[PROBLEM STATEMENT]
Print exactly the lines that run from the one containing "The height and" to the final line of the data, both included, and print none of the pictures.

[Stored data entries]
------------------------------------------------------------------------
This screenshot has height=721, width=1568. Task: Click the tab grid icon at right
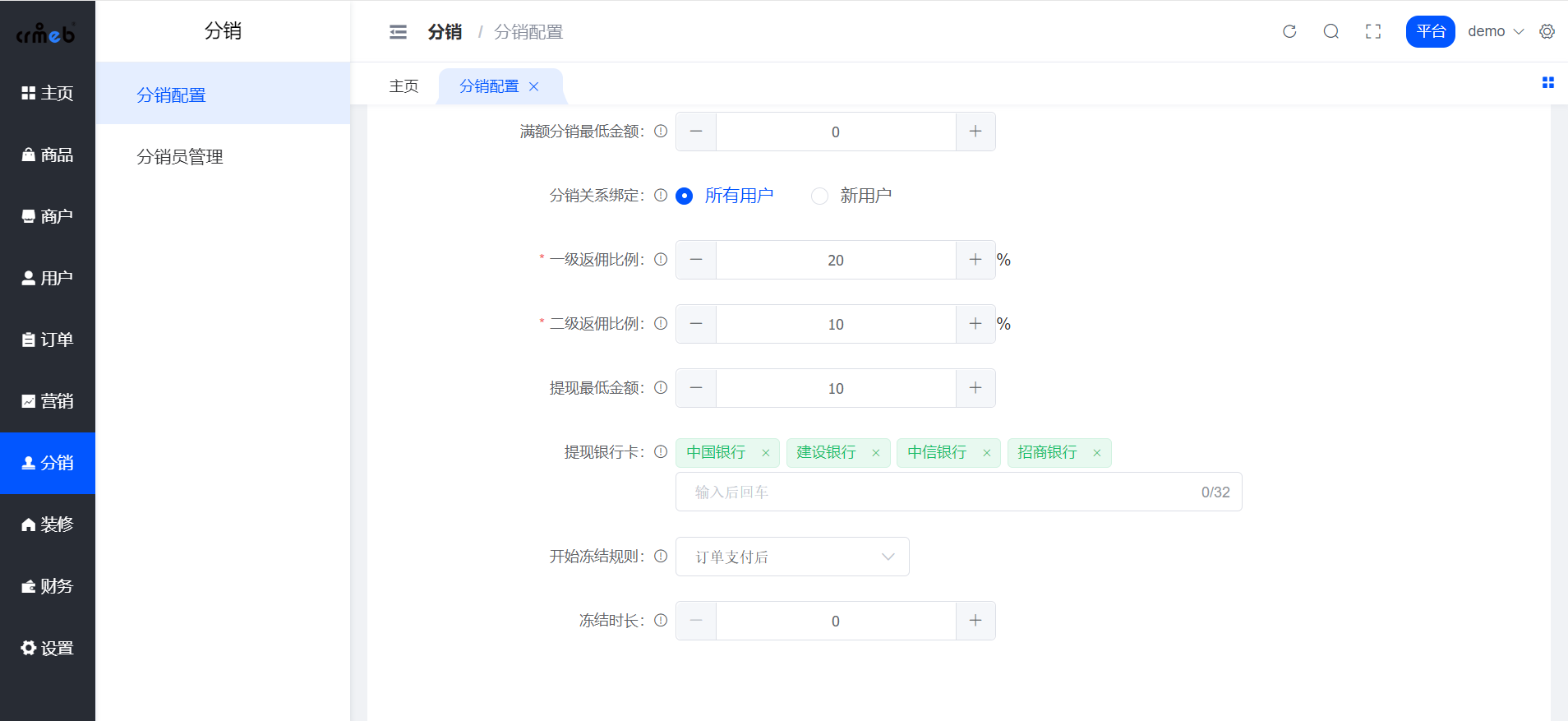[x=1548, y=82]
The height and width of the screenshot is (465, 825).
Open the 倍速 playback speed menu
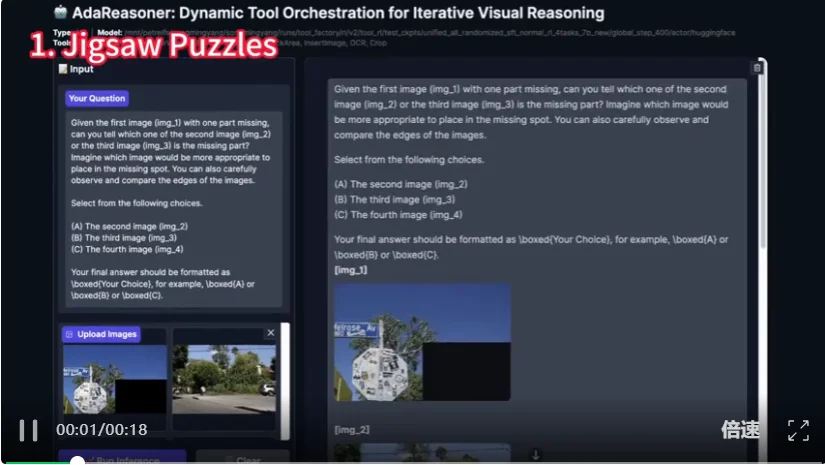click(x=740, y=430)
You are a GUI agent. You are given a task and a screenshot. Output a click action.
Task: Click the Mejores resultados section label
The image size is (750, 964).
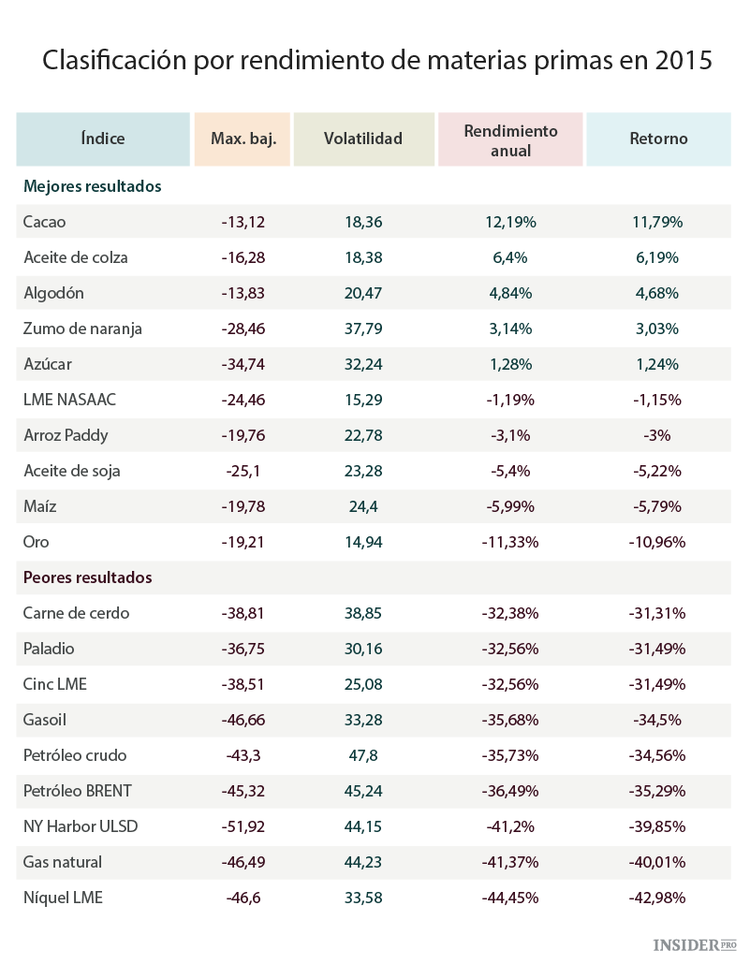click(x=92, y=186)
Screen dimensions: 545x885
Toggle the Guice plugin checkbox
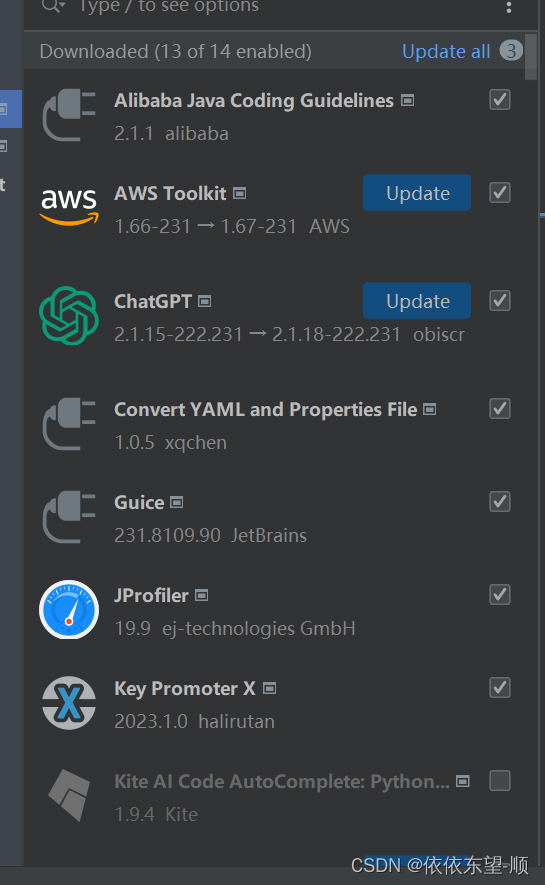point(500,501)
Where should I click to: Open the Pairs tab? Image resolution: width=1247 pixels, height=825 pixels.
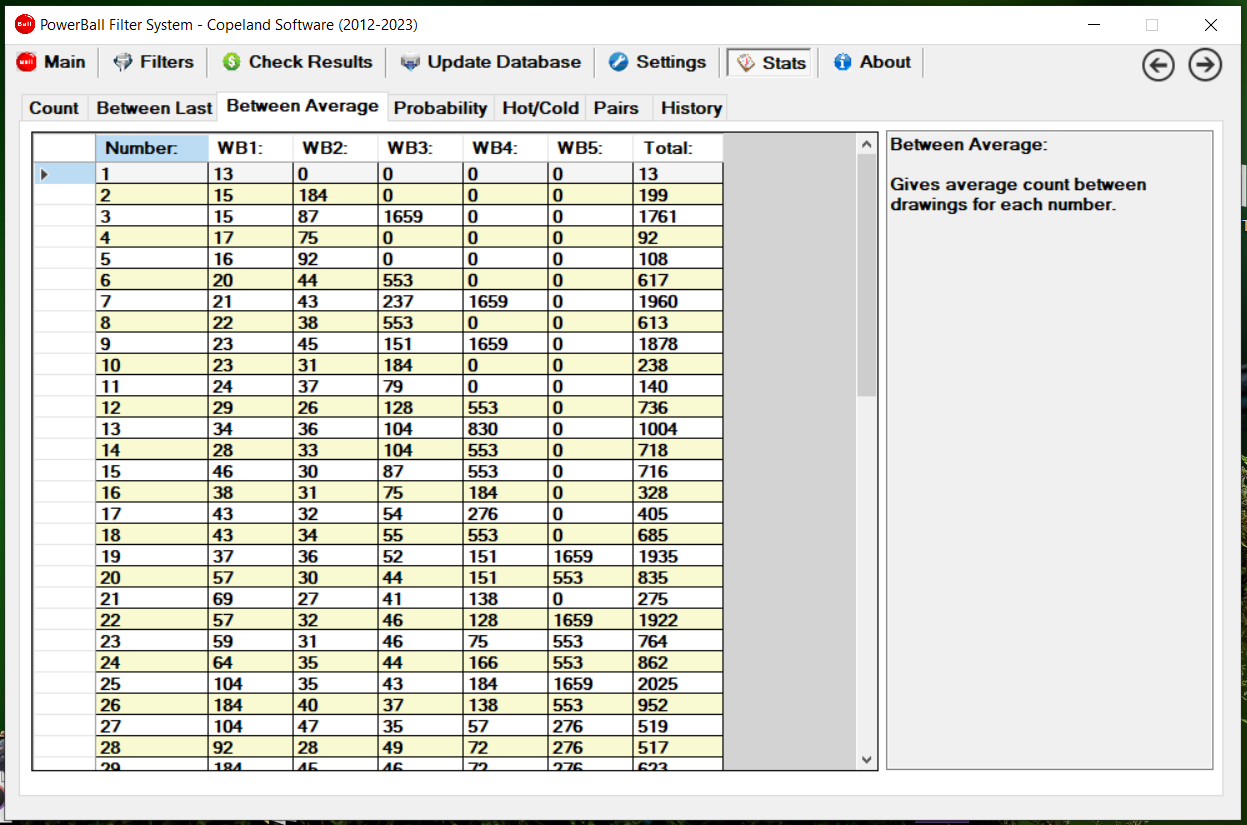tap(616, 108)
------------------------------------------------------------------------
[REPLY]
The height and width of the screenshot is (465, 825).
Open the 倍速 playback speed menu
click(x=740, y=430)
You are a GUI agent. You are given a task and a screenshot. Output a click action.
Task: Click the Mejores resultados section label
The image size is (750, 964).
click(x=92, y=186)
Screen dimensions: 545x885
Toggle the Guice plugin checkbox
point(500,501)
Where should I click to: Open the Pairs tab? Image resolution: width=1247 pixels, height=825 pixels.
tap(616, 108)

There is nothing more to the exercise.